As I stated this in Barrow I saw people begin to chew on the idea that it’s not just about the source material. I told them that in my opinion filmmaking is about your ability to make adjustments not to follow a predetermined path. One of the concerned filmmakers asked me what I would say to someone who had used the “myth of the script” process flawlessly for a number of films…I replied that a production problem was inevitable as soon as the negative costs became significantly large enough where you couldn’t envision every single thing that might happen. I told them that it ‘s the practice of not know what to do and figuring it out on the spot that we practice and not just following the plan we made last fall. There was some groaning and hard looks at first but as we continued to debate they began to see my approach to it and why I opt to shoot more expensive films than less expensive films (if you want me to explain this…send an email or post a comment).

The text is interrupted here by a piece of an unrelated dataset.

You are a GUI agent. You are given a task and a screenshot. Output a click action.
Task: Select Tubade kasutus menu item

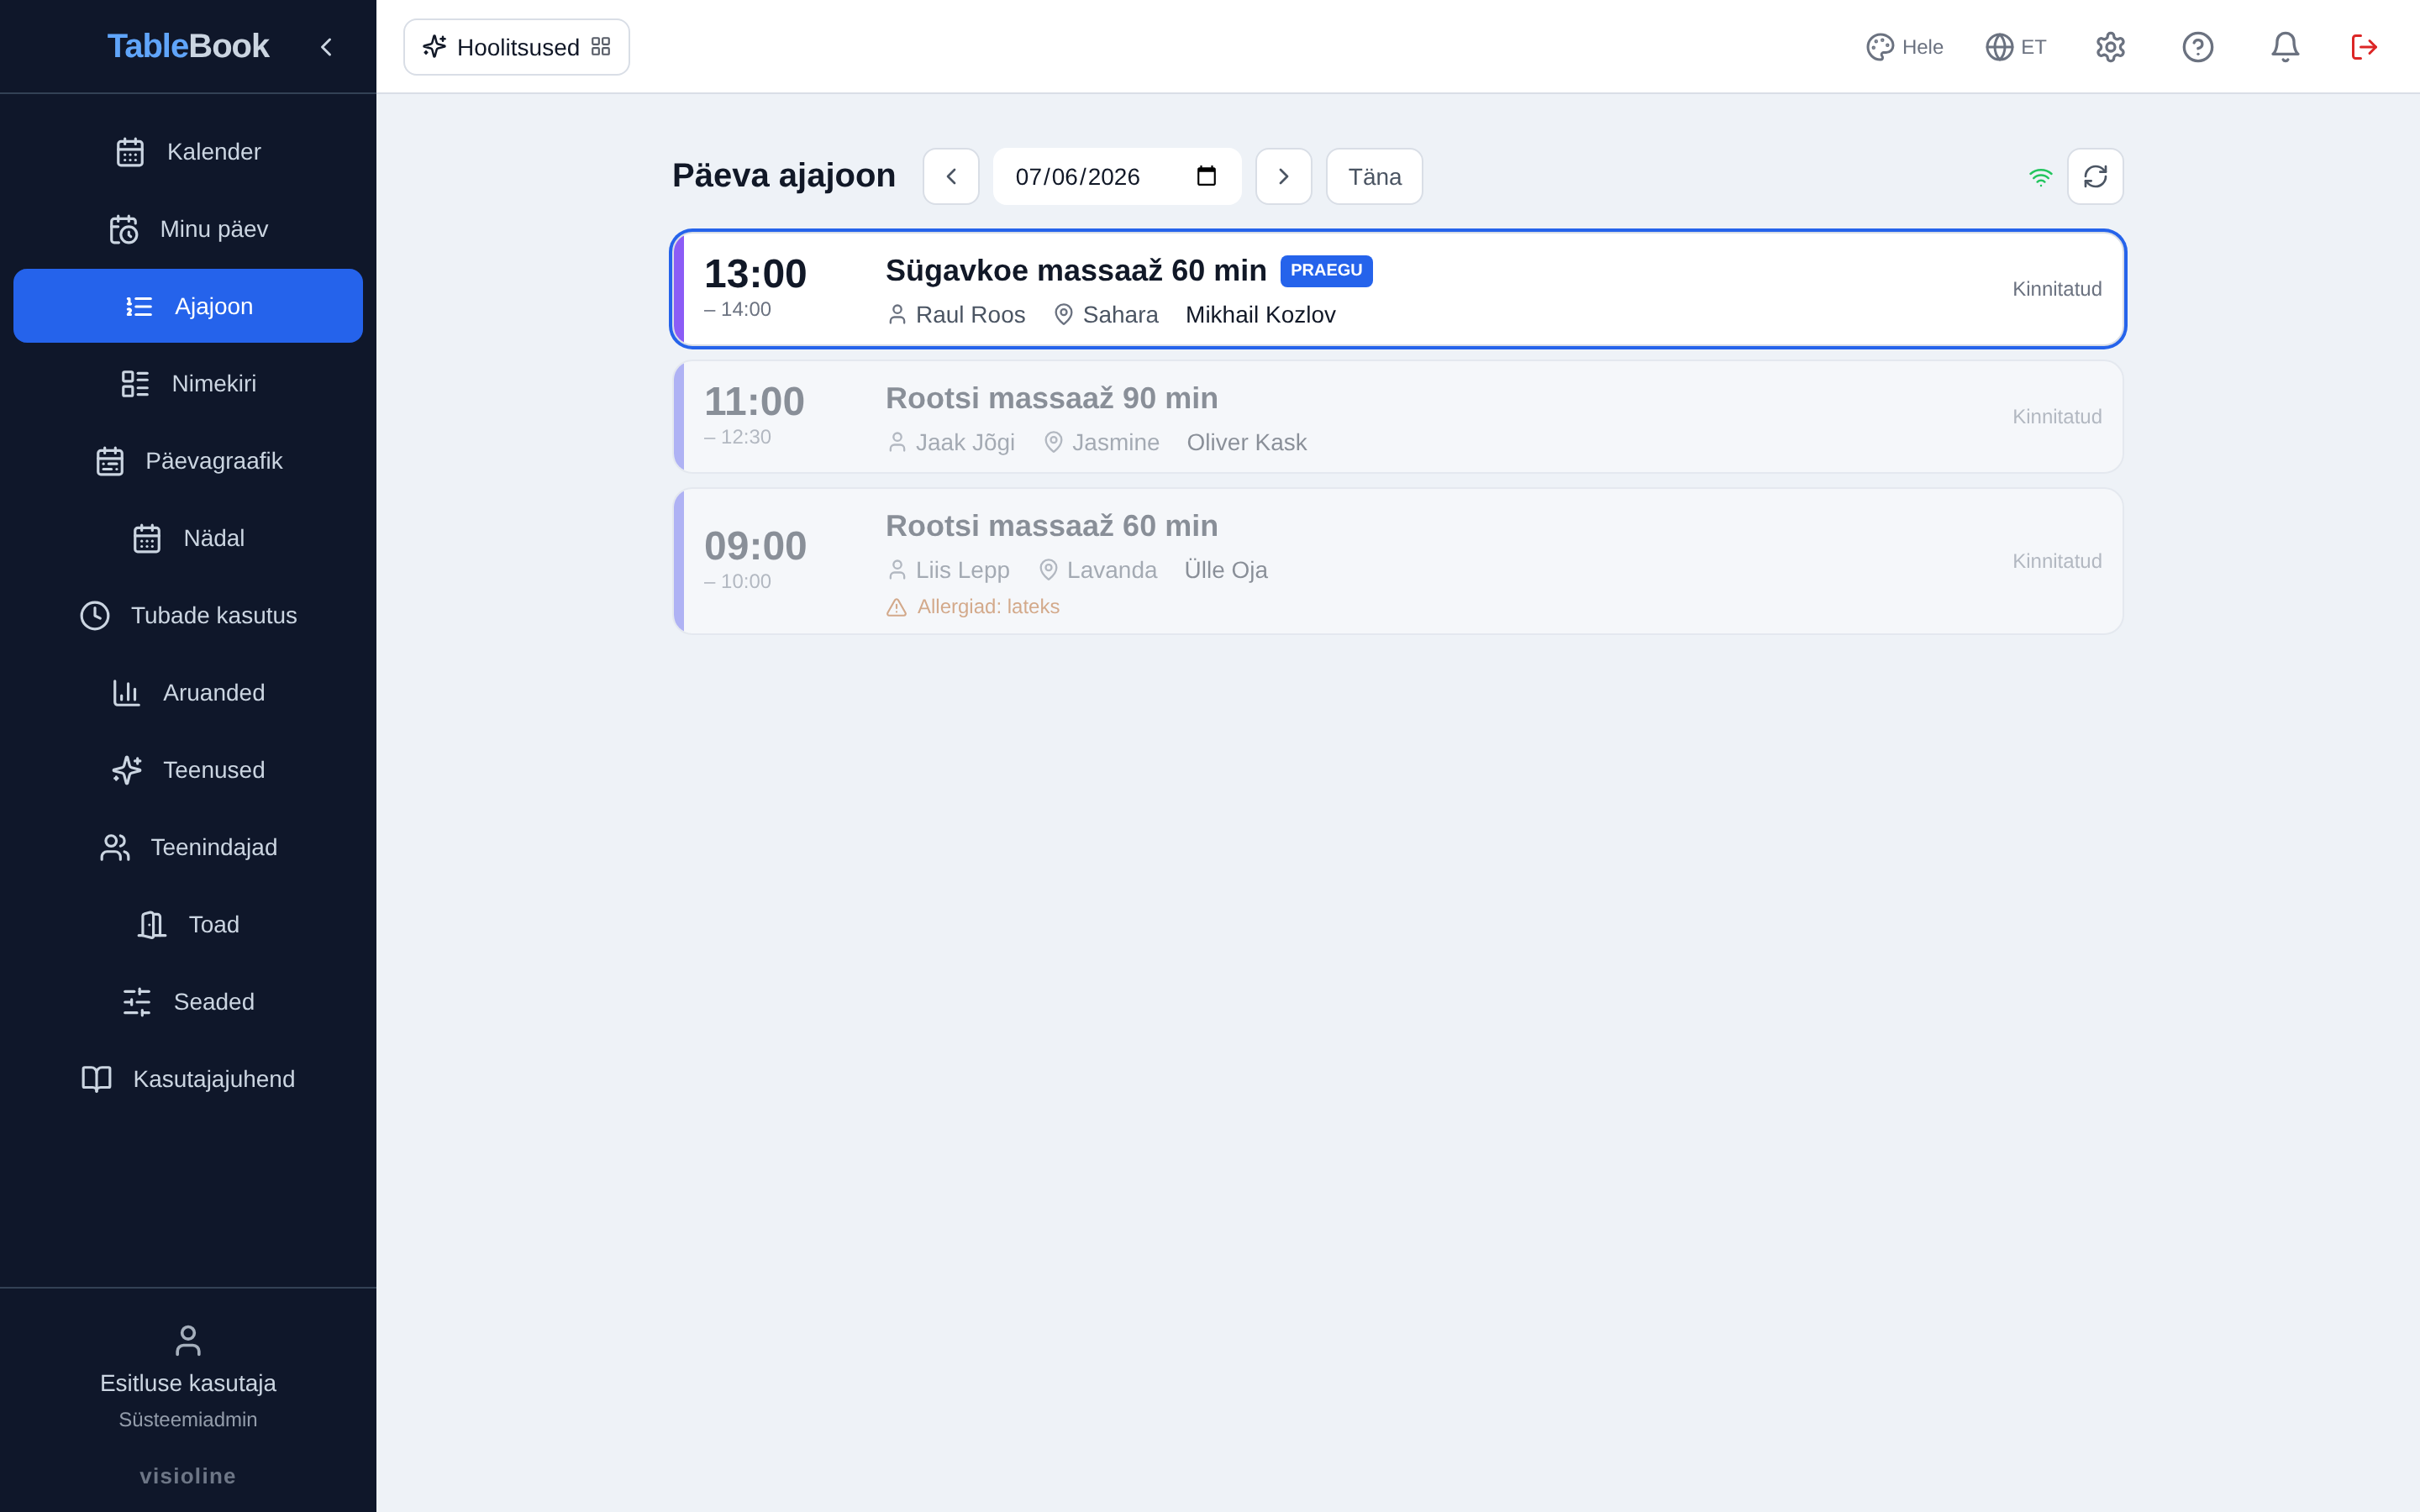tap(188, 615)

It was a good screening and there was a lot of exchanging of ideas (ok.. my ideas, but fuck you…it’s my screening). And then guess what happened? The dude that working in the A/V place asked me if I liked to play Playstation? Are you fucking kidding me? The next thing I know were playing Ridge racer on a huuuge fucking screen. Ok, I did get my ass kicked but I fucking hate ridge racer and the cute little Japanese chick that comments on your driving (I prefer a British dude screaming at me). I drank another pint and then got my ass kicked again and then the bar closed (what is the deal with the 12am closing time…how’s a Yankee supposed to get fucked?)

Well I left with Jo and Phil and followed them back to their flat and they made me some eats and we watched a crazy British indie film ( Withnail & I) . I ate and drank and laughed my ass off before stumbling back to my bed & breakfast…which was locked up for the night (no, I’m serious). I was kind of fucked but I just went back to Jo’s and passed out on their spare bed.

I was up at the crack of dawn and on my way back to my room and then to the train… I was on my way to Wimbledon….to see Mr. Keats…this out to be money!